Interpretation of Positive VCA IgG with Negative EBNA IgG
A positive VCA IgG with negative EBNA IgG indicates either acute/recent primary EBV infection (within the past 1-2 months) or, less commonly, a secondary EBNA-negative state in immunocompromised patients. 1, 2
Primary Diagnostic Interpretation
The serologic pattern of VCA IgG-positive/EBNA-negative represents one of two distinct clinical scenarios:
Acute Primary EBV Infection (Most Common)

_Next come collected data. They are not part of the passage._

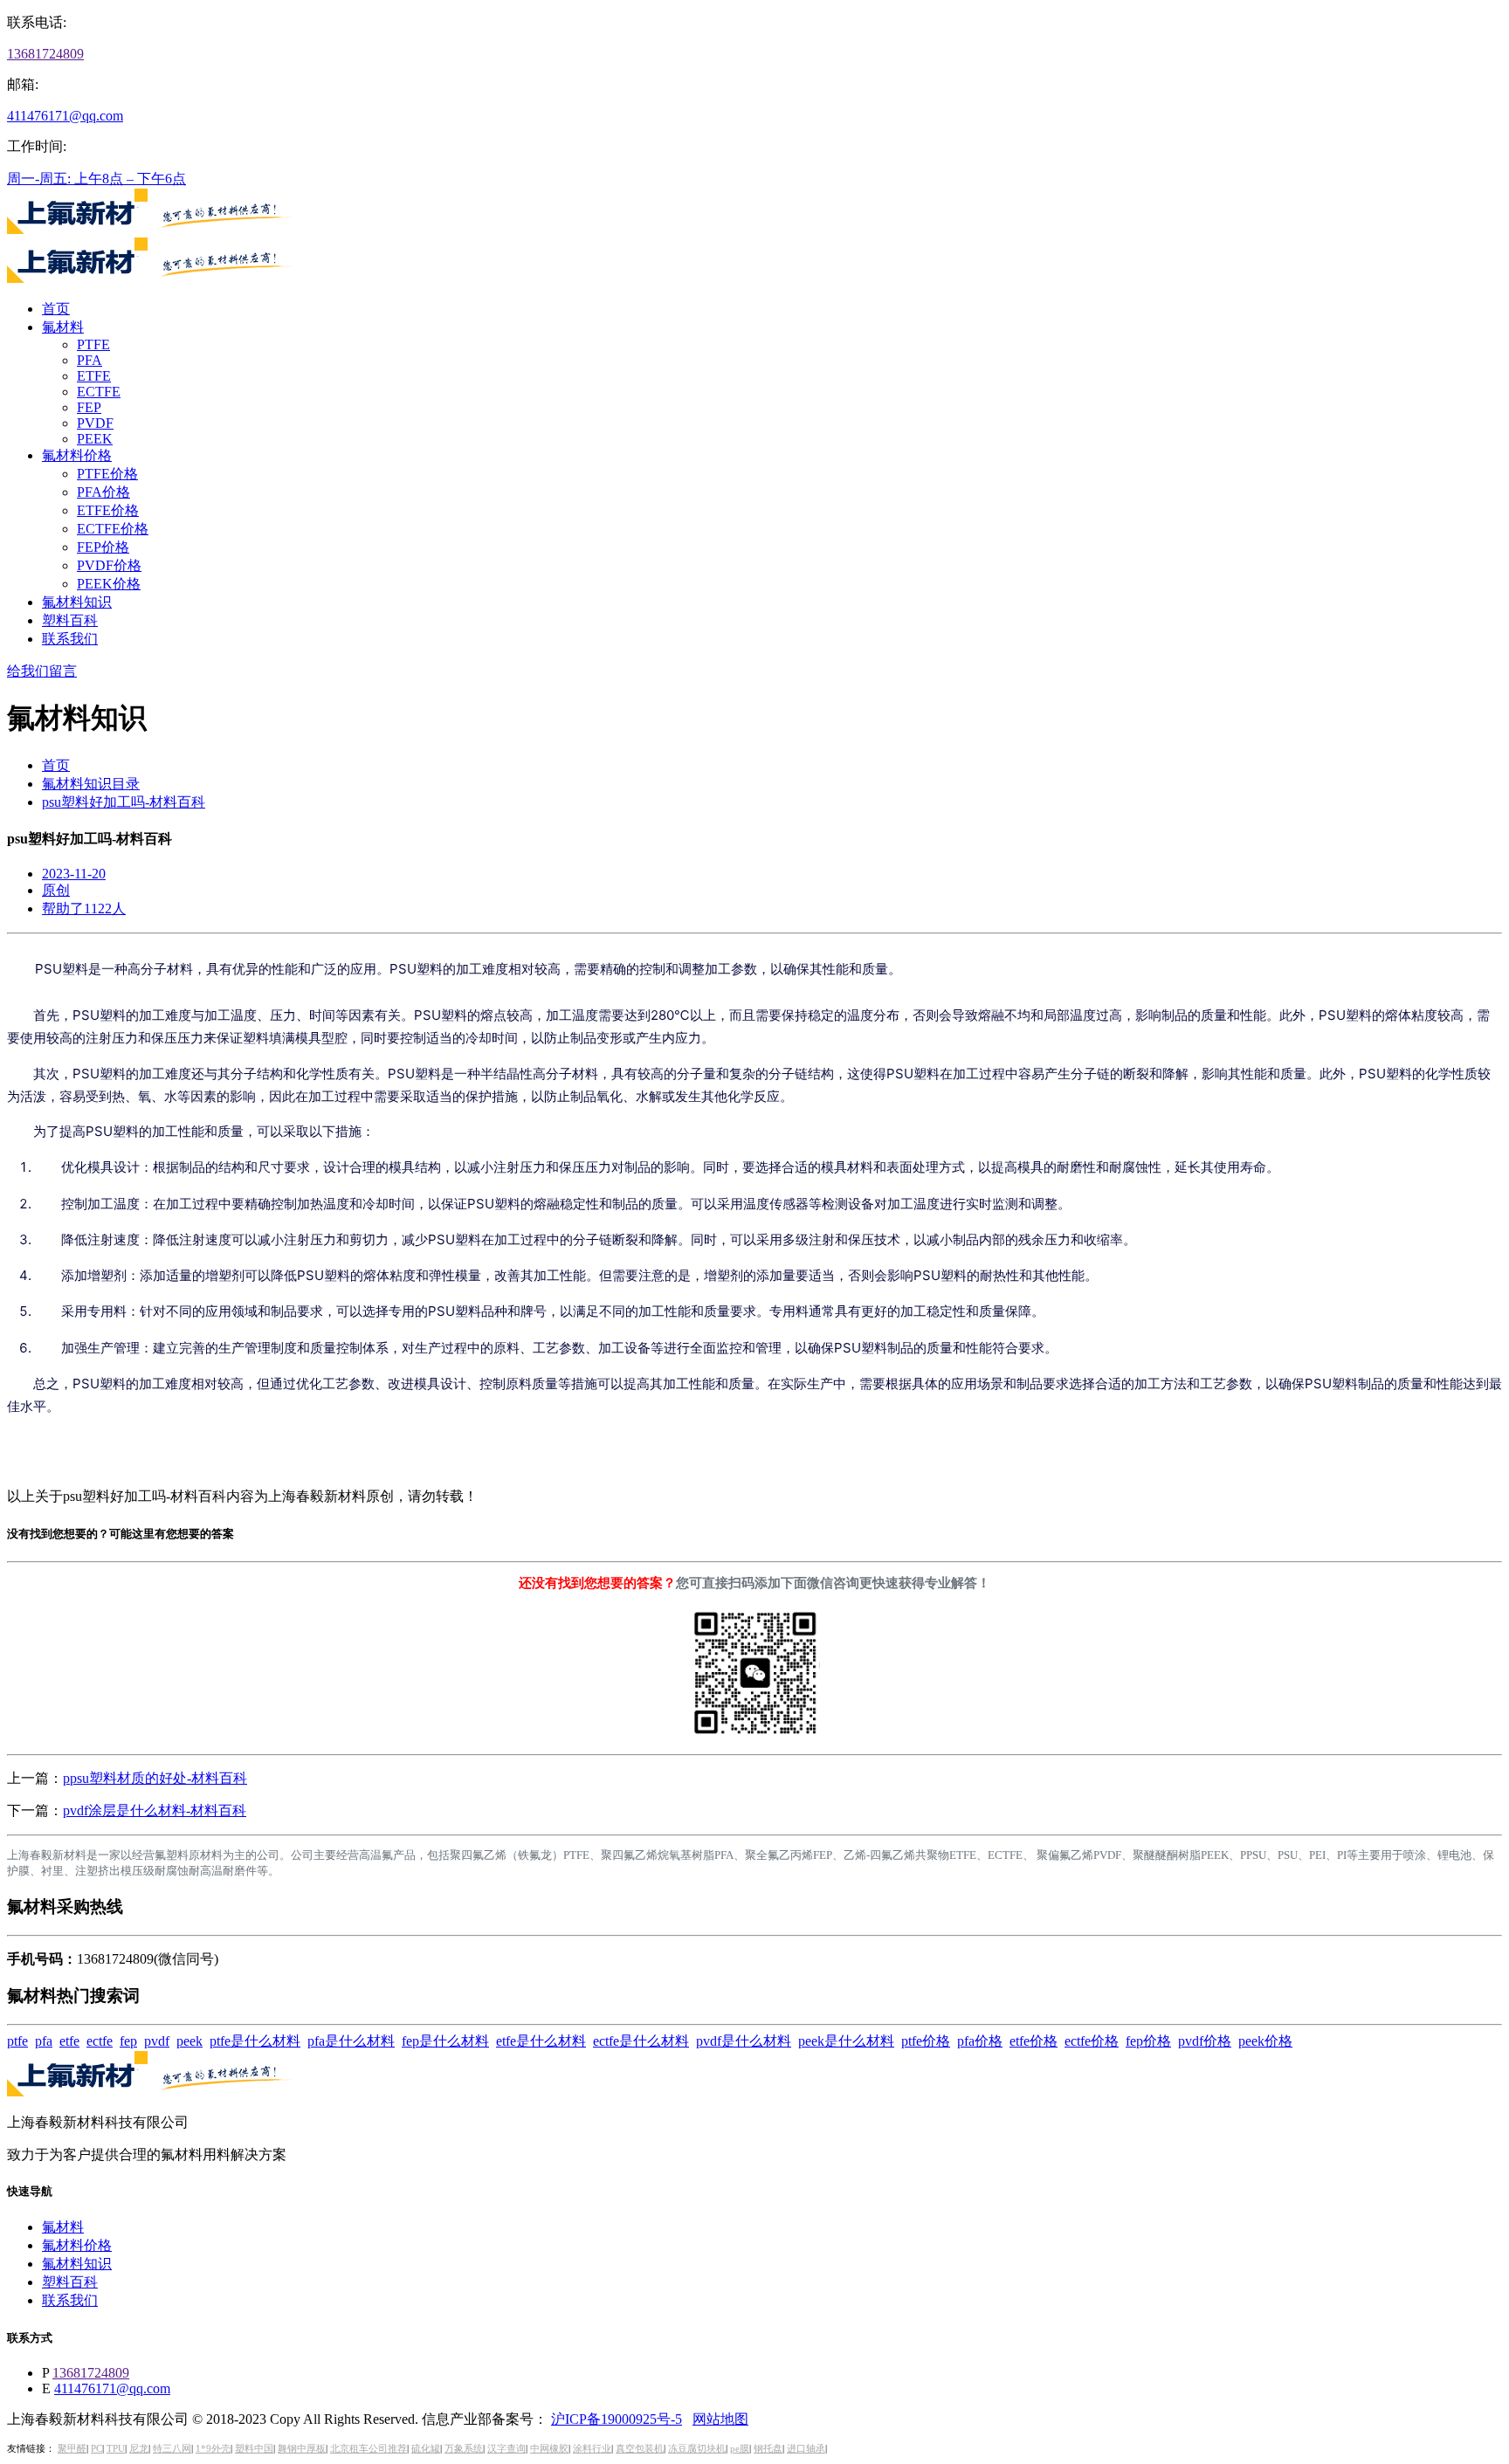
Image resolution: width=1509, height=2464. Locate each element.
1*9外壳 (213, 2449)
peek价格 (1265, 2041)
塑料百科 (70, 620)
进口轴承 (806, 2449)
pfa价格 (980, 2041)
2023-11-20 (74, 873)
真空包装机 (640, 2449)
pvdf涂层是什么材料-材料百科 (154, 1810)
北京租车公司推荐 (368, 2449)
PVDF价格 (109, 565)
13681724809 (45, 53)
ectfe (99, 2041)
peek (189, 2041)
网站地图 (720, 2419)
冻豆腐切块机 (697, 2449)
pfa (43, 2041)
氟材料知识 (77, 602)
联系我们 (70, 638)
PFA (89, 360)
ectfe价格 (1092, 2041)
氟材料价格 (77, 455)
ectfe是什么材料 (641, 2041)
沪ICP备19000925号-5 (616, 2419)
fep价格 (1148, 2041)
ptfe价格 (925, 2041)
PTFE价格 (107, 473)
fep (128, 2041)
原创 (56, 890)
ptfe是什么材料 (255, 2041)
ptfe (17, 2041)
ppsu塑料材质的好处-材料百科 (155, 1778)
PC (96, 2449)
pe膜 (739, 2449)
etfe (69, 2041)
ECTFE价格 (112, 528)
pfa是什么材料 (351, 2041)
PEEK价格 (109, 583)
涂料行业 (592, 2449)
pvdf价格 (1204, 2041)
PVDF (95, 423)
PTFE (93, 344)
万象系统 (463, 2449)
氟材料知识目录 (91, 783)
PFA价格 (103, 492)
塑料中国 (254, 2449)
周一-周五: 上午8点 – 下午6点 (96, 178)
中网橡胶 (549, 2449)
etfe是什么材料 (541, 2041)
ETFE (94, 375)
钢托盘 (768, 2449)
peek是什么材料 (846, 2041)
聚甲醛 (72, 2449)
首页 (56, 308)
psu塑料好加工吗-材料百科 (123, 802)
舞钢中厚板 (302, 2449)
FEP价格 (103, 547)
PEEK (95, 438)
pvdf (156, 2041)
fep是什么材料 (445, 2041)
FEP (89, 407)
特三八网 (172, 2449)
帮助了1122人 (84, 908)
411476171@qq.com (65, 115)
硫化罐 (425, 2449)
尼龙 (138, 2449)
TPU (116, 2449)
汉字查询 (506, 2449)
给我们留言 (42, 671)
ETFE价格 (108, 510)
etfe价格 (1033, 2041)
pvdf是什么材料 (743, 2041)
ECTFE (99, 391)
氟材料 (63, 327)
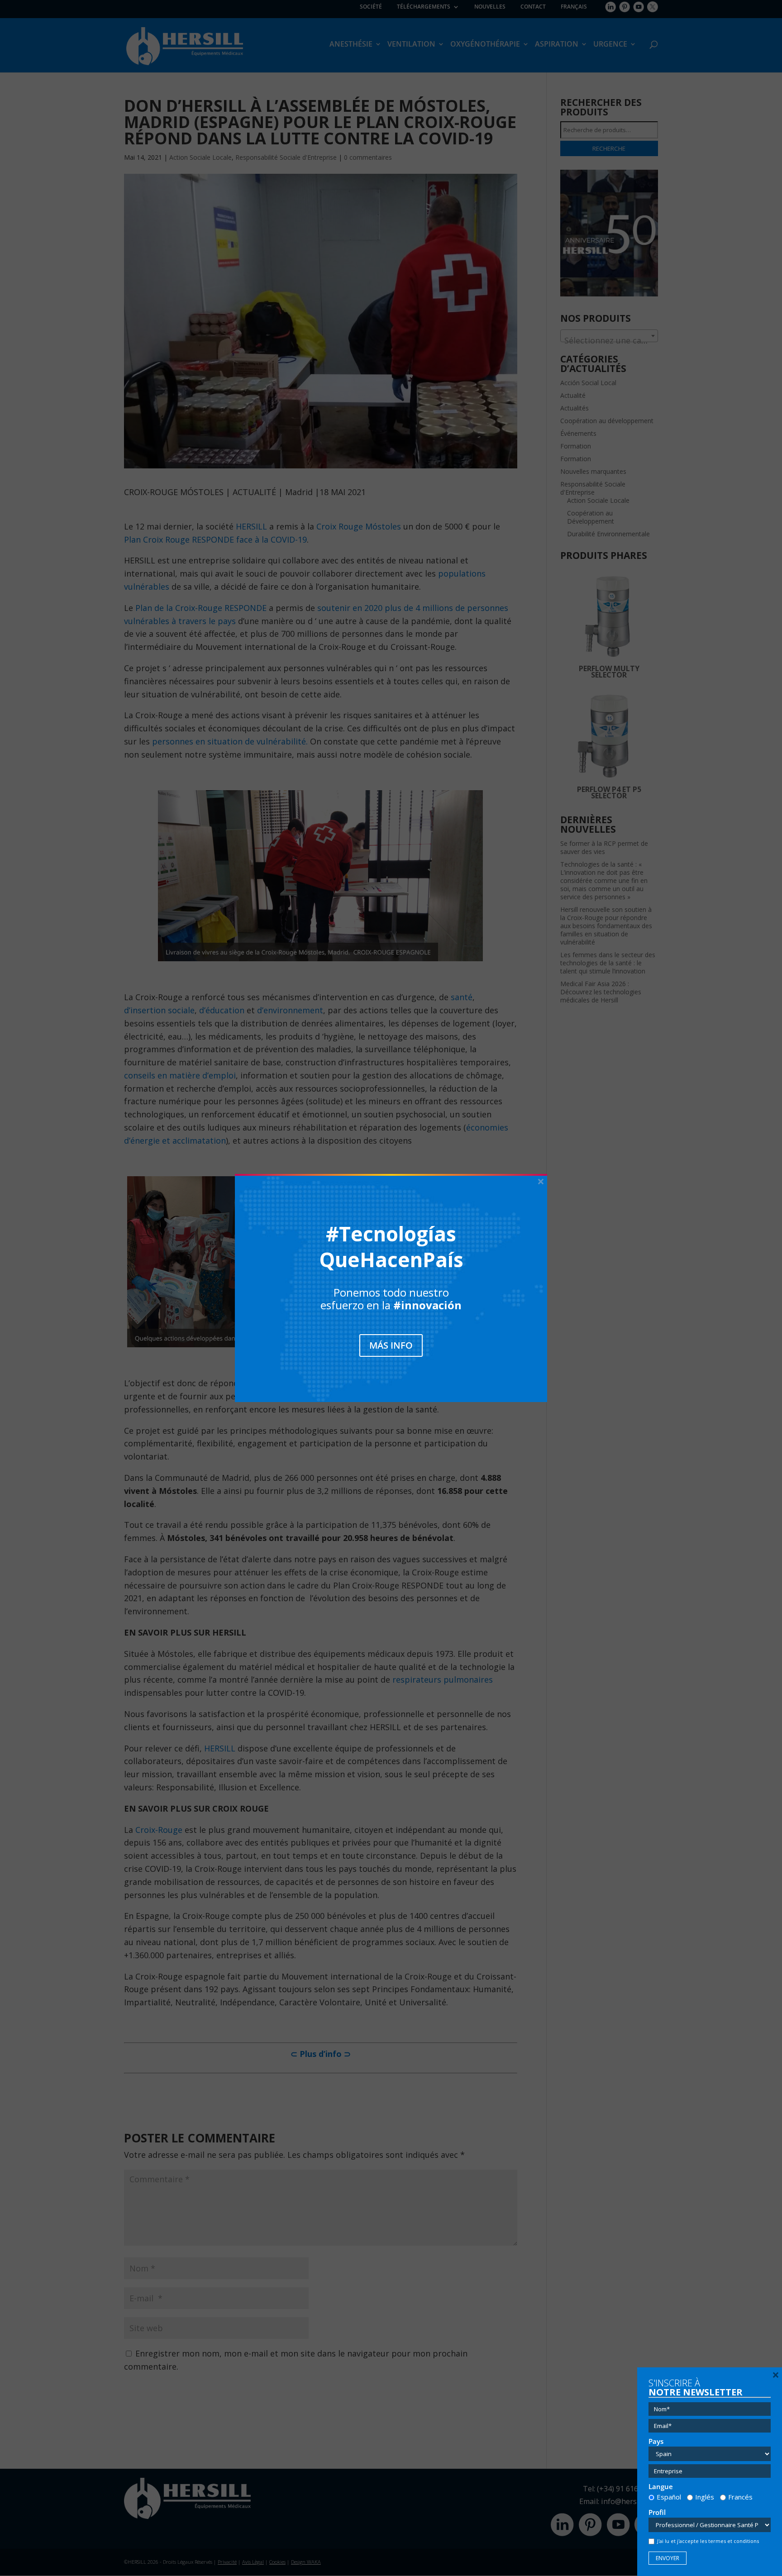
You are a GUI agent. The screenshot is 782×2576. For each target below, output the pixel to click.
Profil (657, 2512)
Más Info (391, 1345)
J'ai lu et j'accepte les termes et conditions (708, 2541)
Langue (660, 2486)
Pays (655, 2441)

- Primary acute EBV infection is definitively diagnosed when VCA IgM is positive alongside VCA IgG-positive and EBNA-negative antibodies. 3, 1, 2
- EBNA antibodies typically develop 1-2 months (4-8 weeks) after primary infection onset and persist for life. 1, 2
- The absence of EBNA antibodies indicates the infection occurred within the past 6 weeks, making EBV a likely cause of current symptoms. 1
- VCA IgG appears early during acute infection and rises rapidly during the acute phase. 2
Secondary EBNA-Negative State (Immunocompromised Patients)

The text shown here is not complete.